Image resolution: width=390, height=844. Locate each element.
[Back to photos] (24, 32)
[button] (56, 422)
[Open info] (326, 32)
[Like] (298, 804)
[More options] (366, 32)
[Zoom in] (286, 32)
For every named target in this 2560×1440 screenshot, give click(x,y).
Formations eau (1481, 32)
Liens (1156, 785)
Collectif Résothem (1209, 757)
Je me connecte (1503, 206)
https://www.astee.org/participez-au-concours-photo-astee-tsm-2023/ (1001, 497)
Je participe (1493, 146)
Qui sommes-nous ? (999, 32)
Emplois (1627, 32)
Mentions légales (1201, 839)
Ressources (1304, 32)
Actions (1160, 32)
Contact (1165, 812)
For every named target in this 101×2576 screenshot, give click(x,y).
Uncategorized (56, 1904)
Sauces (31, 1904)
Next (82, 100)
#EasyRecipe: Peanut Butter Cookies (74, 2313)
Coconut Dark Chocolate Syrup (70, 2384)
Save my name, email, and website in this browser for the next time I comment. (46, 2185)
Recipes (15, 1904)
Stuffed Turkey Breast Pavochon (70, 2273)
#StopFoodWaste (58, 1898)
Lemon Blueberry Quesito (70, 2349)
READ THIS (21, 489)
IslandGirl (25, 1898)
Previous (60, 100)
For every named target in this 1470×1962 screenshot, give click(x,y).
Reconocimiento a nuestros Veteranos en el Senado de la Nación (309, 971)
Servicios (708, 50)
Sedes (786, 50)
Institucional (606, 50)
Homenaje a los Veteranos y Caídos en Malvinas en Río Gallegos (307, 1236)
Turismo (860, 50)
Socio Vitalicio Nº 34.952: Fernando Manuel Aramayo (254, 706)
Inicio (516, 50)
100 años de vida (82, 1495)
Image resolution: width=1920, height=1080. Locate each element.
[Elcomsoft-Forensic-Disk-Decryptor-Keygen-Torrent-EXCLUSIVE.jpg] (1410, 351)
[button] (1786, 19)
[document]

**Problem requirements**: Take the lines from the start of the records through the line holding "Recipes (15, 1904)", both included, and please print them exactly, with nothing else.

**Answer for this exercise**:
Image resolution: width=390, height=844. Locate each element.
[Back to photos] (24, 32)
[button] (56, 422)
[Open info] (326, 32)
[Like] (298, 804)
[More options] (366, 32)
[Zoom in] (286, 32)
For every named target in this 2560×1440 screenshot, give click(x,y).
Formations eau (1481, 32)
Liens (1156, 785)
Collectif Résothem (1209, 757)
Je me connecte (1503, 206)
https://www.astee.org/participez-au-concours-photo-astee-tsm-2023/ (1001, 497)
Je participe (1493, 146)
Qui sommes-nous ? (999, 32)
Emplois (1627, 32)
Mentions légales (1201, 839)
Ressources (1304, 32)
Actions (1160, 32)
Contact (1165, 812)
For every named target in this 101×2576 screenshot, give click(x,y).
Uncategorized (56, 1904)
Sauces (31, 1904)
Next (82, 100)
#EasyRecipe: Peanut Butter Cookies (74, 2313)
Coconut Dark Chocolate Syrup (70, 2384)
Save my name, email, and website in this browser for the next time I comment. (46, 2185)
Recipes (15, 1904)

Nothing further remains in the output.